Start with the native AWS stack. It covers most of what production databases actually need. When you hit the edges of what it can do, tools like CubeAPM extend that visibility into the application layer without replacing the foundation.
You cannot fix what you cannot see. In database operations, the cost of not seeing is always measured in downtime.
This guide reflects AWS RDS documentation, AWS Prescriptive Guidance, and publicly available product information as of 2026. AWS services and pricing change frequently. Always verify current feature availability, limits, and costs in the official AWS documentation before making architectural or purchasing decisions.
FAQs
1. What is AWS RDS Enhanced Monitoring?
Enhanced Monitoring is a feature that captures metrics in real time for the operating system running on your Amazon RDS DB instance. It provides up to 1-second granularity for CPU, memory, Amazon RDS and OS processes, file system, and disk I/O data. It is distinct from CloudWatch, which collects hypervisor-level metrics at 1-minute intervals.
2. How much does RDS Enhanced Monitoring cost?
Enhanced Monitoring itself has no direct cost. However, it writes metric data to CloudWatch Logs, which incurs standard CloudWatch Logs data transfer and storage charges once you exceed the free tier (5 GB per month). At 1-second granularity, approximately 16.07 GB per instance per month is ingested. At 60-second granularity, this drops to approximately 0.27 GB.
3. What is DB Load in CloudWatch Database Insights?

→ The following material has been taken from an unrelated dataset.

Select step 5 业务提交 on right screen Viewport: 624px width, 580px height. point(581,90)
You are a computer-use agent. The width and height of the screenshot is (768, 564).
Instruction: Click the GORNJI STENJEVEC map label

DB Load measures active work inside the database, usually shown as average active sessions. It helps you understand whether the database is waiting on CPU, I/O, locks, commits, or other bottlenecks. When DB Load stays above the available vCPU capacity, the database usually needs query tuning, index changes, workload changes, or scaling.
4. What is the difference between CloudWatch and CloudWatch Database Insights?
CloudWatch monitors infrastructure-level metrics such as CPU, storage, network, connections, and read/write latency. CloudWatch Database Insights focuses on database engine behavior, including DB Load, wait events, SQL activity, and database performance diagnostics. CloudWatch shows that something is under pressure; Database Insights helps explain what inside the database is causing it.
5. What are the most important RDS CloudWatch metrics?
The most consistently important metrics are CPUUtilization, DatabaseConnections, FreeStorageSpace, ReadLatency, WriteLatency, FreeableMemory, and ReplicaLag. Set CloudWatch Alarms on all of these for every production instance.